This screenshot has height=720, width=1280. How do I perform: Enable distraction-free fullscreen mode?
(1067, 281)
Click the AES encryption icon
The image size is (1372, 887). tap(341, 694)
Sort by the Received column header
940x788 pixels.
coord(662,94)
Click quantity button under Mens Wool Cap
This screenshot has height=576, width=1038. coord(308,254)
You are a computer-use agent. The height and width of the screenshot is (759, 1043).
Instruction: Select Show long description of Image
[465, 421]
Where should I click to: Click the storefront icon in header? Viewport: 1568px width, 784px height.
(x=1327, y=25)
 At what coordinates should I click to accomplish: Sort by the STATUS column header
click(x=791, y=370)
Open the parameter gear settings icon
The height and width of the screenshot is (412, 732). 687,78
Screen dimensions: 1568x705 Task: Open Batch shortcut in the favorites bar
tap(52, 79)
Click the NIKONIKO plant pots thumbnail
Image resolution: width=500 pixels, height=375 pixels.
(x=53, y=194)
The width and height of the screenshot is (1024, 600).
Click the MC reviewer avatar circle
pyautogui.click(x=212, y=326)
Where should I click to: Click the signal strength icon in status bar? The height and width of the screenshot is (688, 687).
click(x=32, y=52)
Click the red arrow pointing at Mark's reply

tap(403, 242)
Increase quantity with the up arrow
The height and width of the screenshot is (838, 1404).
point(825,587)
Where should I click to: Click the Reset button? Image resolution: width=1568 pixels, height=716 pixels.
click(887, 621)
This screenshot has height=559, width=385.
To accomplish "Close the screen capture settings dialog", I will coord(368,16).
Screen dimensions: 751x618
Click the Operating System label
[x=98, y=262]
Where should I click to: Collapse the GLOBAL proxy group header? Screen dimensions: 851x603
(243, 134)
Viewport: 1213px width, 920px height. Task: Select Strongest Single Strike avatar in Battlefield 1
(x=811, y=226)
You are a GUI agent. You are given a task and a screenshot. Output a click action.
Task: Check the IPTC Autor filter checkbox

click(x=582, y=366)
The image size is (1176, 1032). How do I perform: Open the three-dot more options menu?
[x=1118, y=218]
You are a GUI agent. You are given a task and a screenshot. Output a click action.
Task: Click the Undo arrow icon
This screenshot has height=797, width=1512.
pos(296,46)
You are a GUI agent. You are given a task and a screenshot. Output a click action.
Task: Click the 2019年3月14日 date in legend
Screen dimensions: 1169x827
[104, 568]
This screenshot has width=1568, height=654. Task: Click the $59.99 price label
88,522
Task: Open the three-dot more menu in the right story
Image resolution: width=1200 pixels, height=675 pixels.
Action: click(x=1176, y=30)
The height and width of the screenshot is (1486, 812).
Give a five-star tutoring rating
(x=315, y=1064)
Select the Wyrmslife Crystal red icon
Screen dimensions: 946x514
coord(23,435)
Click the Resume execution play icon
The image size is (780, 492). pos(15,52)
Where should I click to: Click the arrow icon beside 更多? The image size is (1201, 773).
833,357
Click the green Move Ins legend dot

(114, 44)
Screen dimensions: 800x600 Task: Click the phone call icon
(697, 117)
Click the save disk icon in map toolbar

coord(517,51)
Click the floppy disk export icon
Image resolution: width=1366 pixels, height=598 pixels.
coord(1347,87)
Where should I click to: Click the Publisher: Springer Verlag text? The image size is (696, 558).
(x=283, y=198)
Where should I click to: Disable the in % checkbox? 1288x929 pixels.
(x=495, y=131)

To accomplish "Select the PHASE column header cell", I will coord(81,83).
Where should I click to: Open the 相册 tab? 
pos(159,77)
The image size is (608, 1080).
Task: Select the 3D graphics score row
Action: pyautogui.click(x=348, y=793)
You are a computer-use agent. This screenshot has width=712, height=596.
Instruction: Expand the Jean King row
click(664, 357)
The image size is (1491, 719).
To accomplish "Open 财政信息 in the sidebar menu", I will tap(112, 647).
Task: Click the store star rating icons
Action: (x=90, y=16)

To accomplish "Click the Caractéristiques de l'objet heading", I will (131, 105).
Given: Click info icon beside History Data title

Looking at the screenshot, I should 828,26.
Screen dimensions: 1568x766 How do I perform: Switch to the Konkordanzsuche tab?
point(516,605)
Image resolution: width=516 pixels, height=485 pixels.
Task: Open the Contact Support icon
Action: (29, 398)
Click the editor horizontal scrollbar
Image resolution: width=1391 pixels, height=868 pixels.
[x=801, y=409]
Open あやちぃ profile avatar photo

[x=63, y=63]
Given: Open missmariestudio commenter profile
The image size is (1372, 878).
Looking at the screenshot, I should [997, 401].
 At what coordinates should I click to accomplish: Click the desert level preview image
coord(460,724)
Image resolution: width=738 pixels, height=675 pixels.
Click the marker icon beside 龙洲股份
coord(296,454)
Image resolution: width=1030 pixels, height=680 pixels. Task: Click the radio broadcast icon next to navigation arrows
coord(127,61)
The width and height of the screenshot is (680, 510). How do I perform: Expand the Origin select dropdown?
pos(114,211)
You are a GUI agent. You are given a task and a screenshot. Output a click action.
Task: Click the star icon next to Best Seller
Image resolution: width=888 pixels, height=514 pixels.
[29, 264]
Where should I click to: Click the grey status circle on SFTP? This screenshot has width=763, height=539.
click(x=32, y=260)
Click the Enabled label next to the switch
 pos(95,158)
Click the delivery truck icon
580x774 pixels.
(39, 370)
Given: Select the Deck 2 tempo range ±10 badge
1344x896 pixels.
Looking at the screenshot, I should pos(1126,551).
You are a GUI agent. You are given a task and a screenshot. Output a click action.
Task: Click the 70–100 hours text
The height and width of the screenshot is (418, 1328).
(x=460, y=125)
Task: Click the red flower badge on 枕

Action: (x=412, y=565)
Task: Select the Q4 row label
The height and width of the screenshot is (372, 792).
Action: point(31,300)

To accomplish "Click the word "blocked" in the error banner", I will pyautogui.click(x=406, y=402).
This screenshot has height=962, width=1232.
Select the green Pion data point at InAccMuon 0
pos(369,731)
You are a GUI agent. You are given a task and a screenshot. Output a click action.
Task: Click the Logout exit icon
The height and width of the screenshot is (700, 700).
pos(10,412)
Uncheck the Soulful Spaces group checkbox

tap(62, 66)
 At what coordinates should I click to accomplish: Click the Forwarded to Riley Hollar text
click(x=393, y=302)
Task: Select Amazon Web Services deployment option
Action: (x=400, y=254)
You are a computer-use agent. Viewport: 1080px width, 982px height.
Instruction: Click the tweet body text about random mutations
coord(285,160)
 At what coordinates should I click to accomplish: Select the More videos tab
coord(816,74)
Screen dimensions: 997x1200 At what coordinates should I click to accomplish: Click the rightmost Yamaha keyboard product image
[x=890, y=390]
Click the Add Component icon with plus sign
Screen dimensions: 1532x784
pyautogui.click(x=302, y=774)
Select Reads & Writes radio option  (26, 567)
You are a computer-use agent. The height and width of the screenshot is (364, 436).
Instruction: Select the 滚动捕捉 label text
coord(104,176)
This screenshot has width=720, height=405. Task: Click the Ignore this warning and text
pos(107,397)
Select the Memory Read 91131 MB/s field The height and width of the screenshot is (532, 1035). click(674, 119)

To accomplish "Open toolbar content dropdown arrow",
◆ ◆ ◆ ◆
▸ WHAT YOU NEED TO DO
Line by line, set the records above down again exactly.

▸ SOLUTION FOR THIS EXERCISE
This screenshot has height=720, width=1280. How do I perform: Enable distraction-free fullscreen mode?
(1067, 281)
Click the AES encryption icon
The image size is (1372, 887). tap(341, 694)
Sort by the Received column header
940x788 pixels.
coord(662,94)
Click quantity button under Mens Wool Cap
This screenshot has height=576, width=1038. coord(308,254)
You are a computer-use agent. The height and width of the screenshot is (759, 1043).
Instruction: Select Show long description of Image
[465, 421]
Where should I click to: Click the storefront icon in header? Viewport: 1568px width, 784px height.
(x=1327, y=25)
 At what coordinates should I click to accomplish: Sort by the STATUS column header
click(x=791, y=370)
Open the parameter gear settings icon
The height and width of the screenshot is (412, 732). 687,78
Screen dimensions: 1568x705 Task: Open Batch shortcut in the favorites bar
tap(52, 79)
Click the NIKONIKO plant pots thumbnail
Image resolution: width=500 pixels, height=375 pixels.
(x=53, y=194)
The width and height of the screenshot is (1024, 600).
Click the MC reviewer avatar circle
pyautogui.click(x=212, y=326)
Where should I click to: Click the signal strength icon in status bar? The height and width of the screenshot is (688, 687).
click(x=32, y=52)
Click the red arrow pointing at Mark's reply

tap(403, 242)
Increase quantity with the up arrow
The height and width of the screenshot is (838, 1404).
point(825,587)
Where should I click to: Click the Reset button? Image resolution: width=1568 pixels, height=716 pixels.
click(887, 621)
This screenshot has height=559, width=385.
To accomplish "Close the screen capture settings dialog", I will coord(368,16).
Screen dimensions: 751x618
Click the Operating System label
[x=98, y=262]
Where should I click to: Collapse the GLOBAL proxy group header? Screen dimensions: 851x603
(243, 134)
Viewport: 1213px width, 920px height. Task: Select Strongest Single Strike avatar in Battlefield 1
(x=811, y=226)
You are a GUI agent. You are given a task and a screenshot. Output a click action.
Task: Check the IPTC Autor filter checkbox

click(x=582, y=366)
The image size is (1176, 1032). How do I perform: Open the three-dot more options menu?
[x=1118, y=218]
You are a GUI agent. You are given a task and a screenshot. Output a click action.
Task: Click the Undo arrow icon
This screenshot has height=797, width=1512.
pos(296,46)
You are a GUI agent. You are given a task and a screenshot. Output a click action.
Task: Click the 2019年3月14日 date in legend
Screen dimensions: 1169x827
[104, 568]
This screenshot has width=1568, height=654. Task: Click the $59.99 price label
88,522
Task: Open the three-dot more menu in the right story
Image resolution: width=1200 pixels, height=675 pixels.
Action: click(x=1176, y=30)
The height and width of the screenshot is (1486, 812).
Give a five-star tutoring rating
(x=315, y=1064)
Select the Wyrmslife Crystal red icon
Screen dimensions: 946x514
coord(23,435)
Click the Resume execution play icon
The image size is (780, 492). pos(15,52)
Where should I click to: Click the arrow icon beside 更多? The image size is (1201, 773).
833,357
Click the green Move Ins legend dot

(114, 44)
Screen dimensions: 800x600 Task: Click the phone call icon
(697, 117)
Click the save disk icon in map toolbar

coord(517,51)
Click the floppy disk export icon
Image resolution: width=1366 pixels, height=598 pixels.
coord(1347,87)
Where should I click to: Click the Publisher: Springer Verlag text? The image size is (696, 558).
(x=283, y=198)
Where should I click to: Disable the in % checkbox? 1288x929 pixels.
(x=495, y=131)

To accomplish "Select the PHASE column header cell", I will coord(81,83).
Where should I click to: Open the 相册 tab? 
pos(159,77)
The image size is (608, 1080).
Task: Select the 3D graphics score row
Action: pyautogui.click(x=348, y=793)
You are a computer-use agent. This screenshot has width=712, height=596.
Instruction: Expand the Jean King row
click(664, 357)
The image size is (1491, 719).
To accomplish "Open 财政信息 in the sidebar menu", I will tap(112, 647).
Task: Click the store star rating icons
Action: (x=90, y=16)

To accomplish "Click the Caractéristiques de l'objet heading", I will (131, 105).
Given: Click info icon beside History Data title

Looking at the screenshot, I should 828,26.
Screen dimensions: 1568x766 How do I perform: Switch to the Konkordanzsuche tab?
point(516,605)
Image resolution: width=516 pixels, height=485 pixels.
Task: Open the Contact Support icon
Action: (29, 398)
Click the editor horizontal scrollbar
Image resolution: width=1391 pixels, height=868 pixels.
[x=801, y=409]
Open あやちぃ profile avatar photo

[x=63, y=63]
Given: Open missmariestudio commenter profile
The image size is (1372, 878).
Looking at the screenshot, I should [997, 401].
 At what coordinates should I click to accomplish: Click the desert level preview image
coord(460,724)
Image resolution: width=738 pixels, height=675 pixels.
Click the marker icon beside 龙洲股份
coord(296,454)
Image resolution: width=1030 pixels, height=680 pixels. Task: Click the radio broadcast icon next to navigation arrows
coord(127,61)
The width and height of the screenshot is (680, 510). How do I perform: Expand the Origin select dropdown?
pos(114,211)
You are a GUI agent. You are given a task and a screenshot. Output a click action.
Task: Click the star icon next to Best Seller
Image resolution: width=888 pixels, height=514 pixels.
[29, 264]
Where should I click to: Click the grey status circle on SFTP? This screenshot has width=763, height=539.
click(x=32, y=260)
Click the Enabled label next to the switch
 pos(95,158)
Click the delivery truck icon
580x774 pixels.
(39, 370)
Given: Select the Deck 2 tempo range ±10 badge
1344x896 pixels.
Looking at the screenshot, I should pos(1126,551).
You are a GUI agent. You are given a task and a screenshot. Output a click action.
Task: Click the 70–100 hours text
The height and width of the screenshot is (418, 1328).
(x=460, y=125)
Task: Click the red flower badge on 枕

Action: (x=412, y=565)
Task: Select the Q4 row label
The height and width of the screenshot is (372, 792).
Action: point(31,300)

To accomplish "Click the word "blocked" in the error banner", I will pyautogui.click(x=406, y=402).
This screenshot has height=962, width=1232.
Select the green Pion data point at InAccMuon 0
pos(369,731)
You are a GUI agent. You are given a task and a screenshot. Output a click action.
Task: Click the Logout exit icon
The height and width of the screenshot is (700, 700).
pos(10,412)
Uncheck the Soulful Spaces group checkbox

tap(62, 66)
 At what coordinates should I click to accomplish: Click the Forwarded to Riley Hollar text
click(x=393, y=302)
Task: Select Amazon Web Services deployment option
Action: (x=400, y=254)
You are a computer-use agent. Viewport: 1080px width, 982px height.
Instruction: Click the tweet body text about random mutations
coord(285,160)
 At what coordinates should I click to accomplish: Select the More videos tab
coord(816,74)
Screen dimensions: 997x1200 At what coordinates should I click to accomplish: Click the rightmost Yamaha keyboard product image
[x=890, y=390]
Click the Add Component icon with plus sign
Screen dimensions: 1532x784
pyautogui.click(x=302, y=774)
Select Reads & Writes radio option  (26, 567)
You are a computer-use agent. The height and width of the screenshot is (364, 436).
Instruction: Select the 滚动捕捉 label text
coord(104,176)
This screenshot has width=720, height=405. Task: Click the Ignore this warning and text
pos(107,397)
Select the Memory Read 91131 MB/s field The height and width of the screenshot is (532, 1035). click(674, 119)

To accomplish "Open toolbar content dropdown arrow",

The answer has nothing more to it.